*WHAT TO PRODUCE*: Please put the records into a Markdown table with the columns "Number" and "Entry", beginning at the line that contains "You are a GUI" and stopping after the last line of the records. Leave out blank lines and the pictures.
>> BEGIN
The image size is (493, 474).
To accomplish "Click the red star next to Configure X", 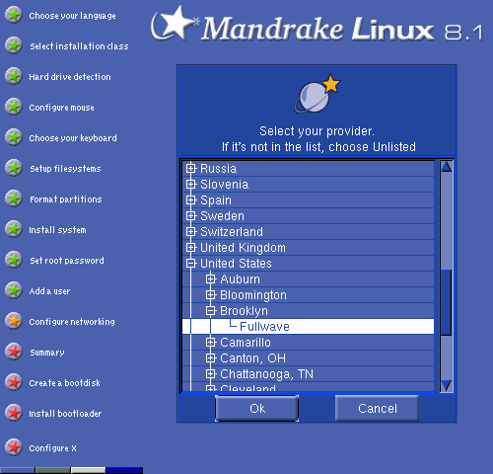I will [14, 447].
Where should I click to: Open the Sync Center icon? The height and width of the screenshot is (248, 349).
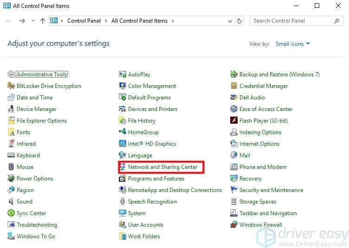pos(11,213)
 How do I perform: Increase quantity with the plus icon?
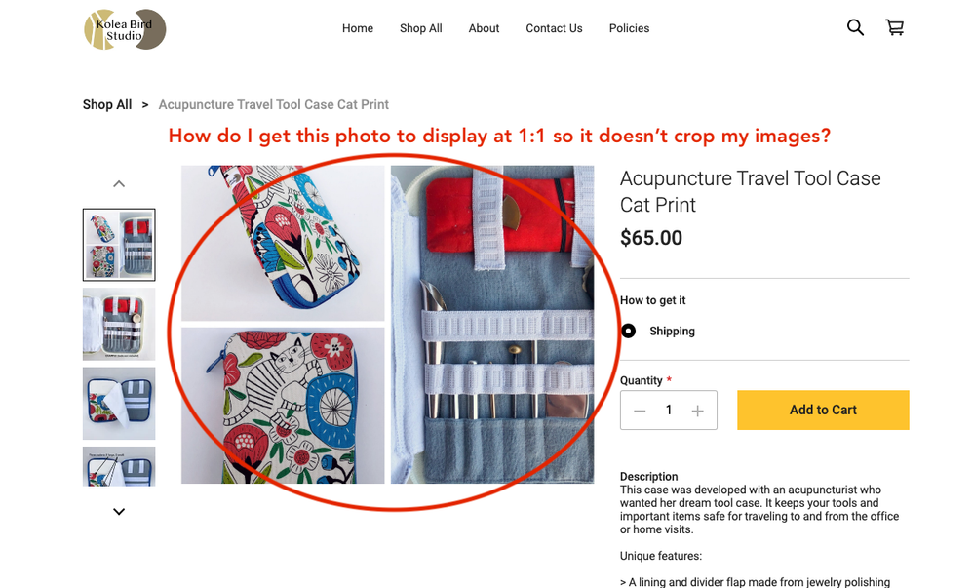click(x=697, y=411)
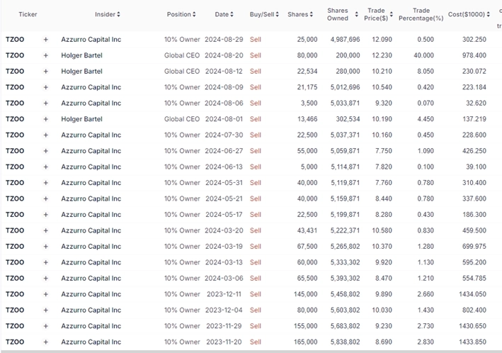Open the Azzurro Capital Inc link dated 2024-05-21
The image size is (502, 353).
tap(91, 199)
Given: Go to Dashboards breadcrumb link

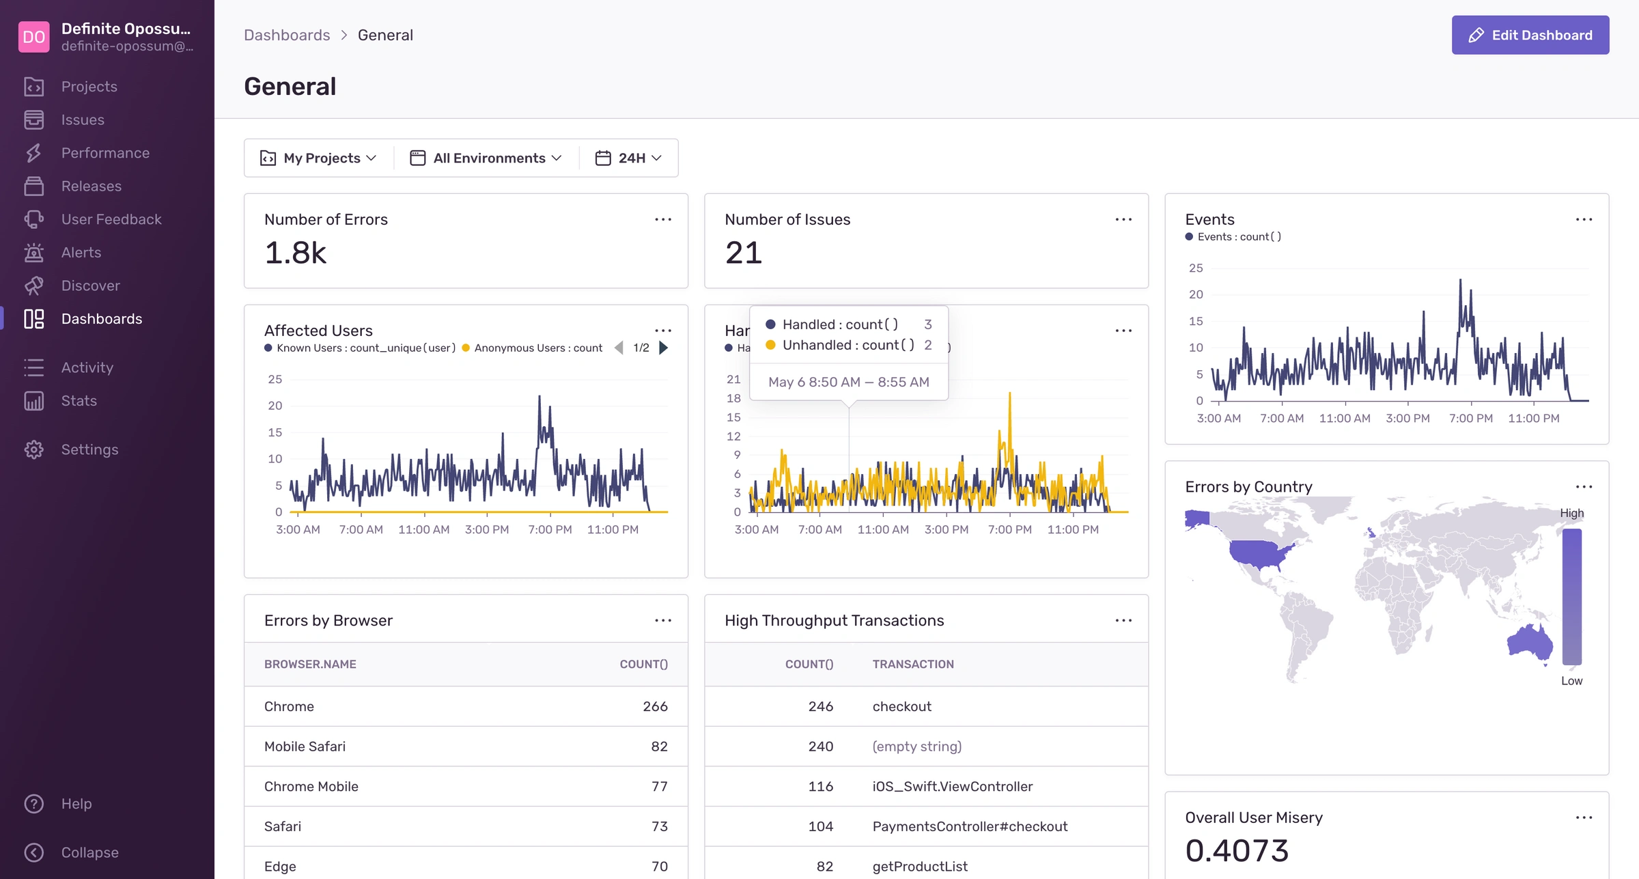Looking at the screenshot, I should click(x=287, y=35).
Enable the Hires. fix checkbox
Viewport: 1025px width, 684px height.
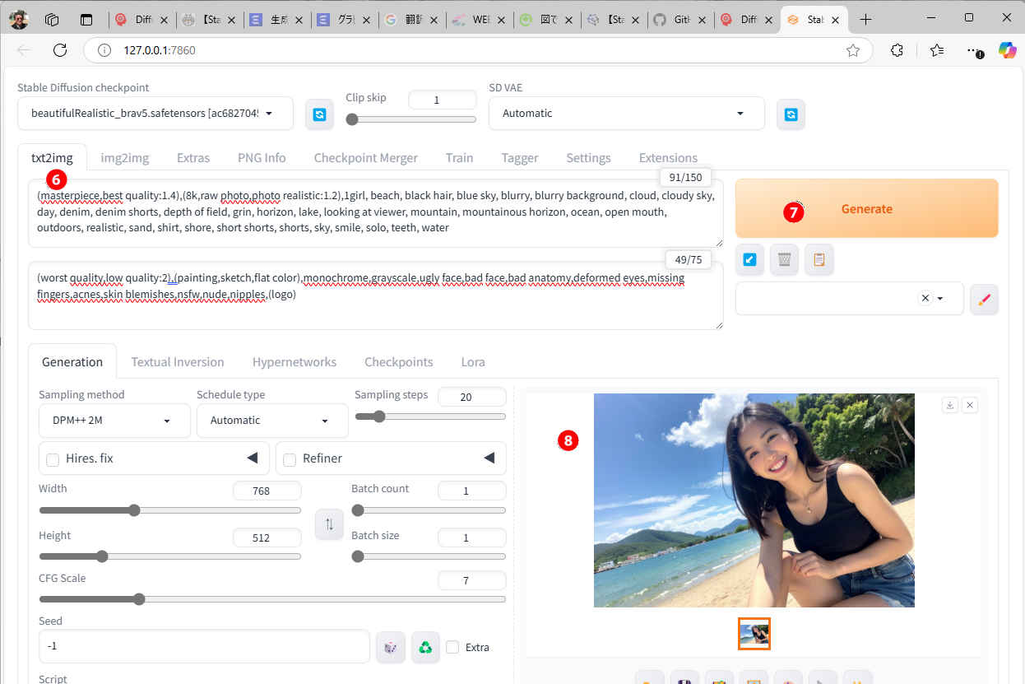[53, 459]
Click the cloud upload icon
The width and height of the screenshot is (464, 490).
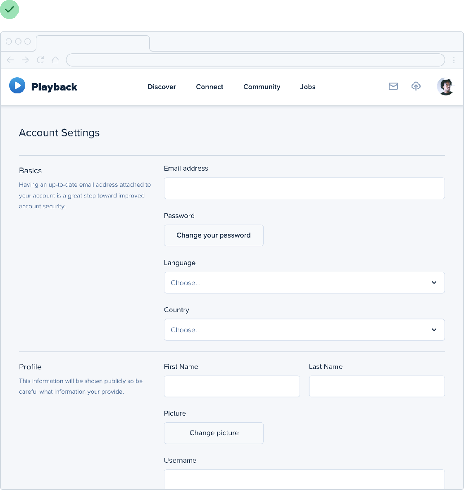[x=416, y=86]
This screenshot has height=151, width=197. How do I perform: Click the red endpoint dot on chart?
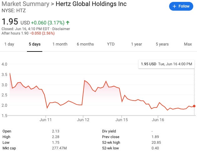(194, 106)
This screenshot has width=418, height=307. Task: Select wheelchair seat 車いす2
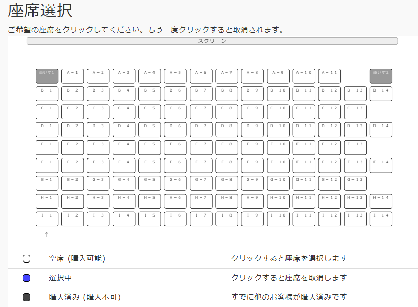(381, 76)
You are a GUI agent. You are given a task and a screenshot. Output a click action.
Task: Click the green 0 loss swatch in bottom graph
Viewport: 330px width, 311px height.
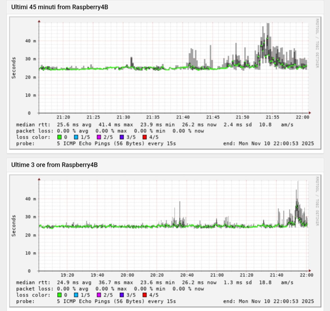(60, 295)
>> END
*REPLY TO THE TASK*:
| Number | Entry |
|---|---|
| 1 | You are a GUI agent. You are given a task and a screenshot. Output a click action. |
| 2 | Task: Click the green 0 loss swatch in bottom graph |
| 3 | Viewport: 330px width, 311px height. |
| 4 | (60, 295) |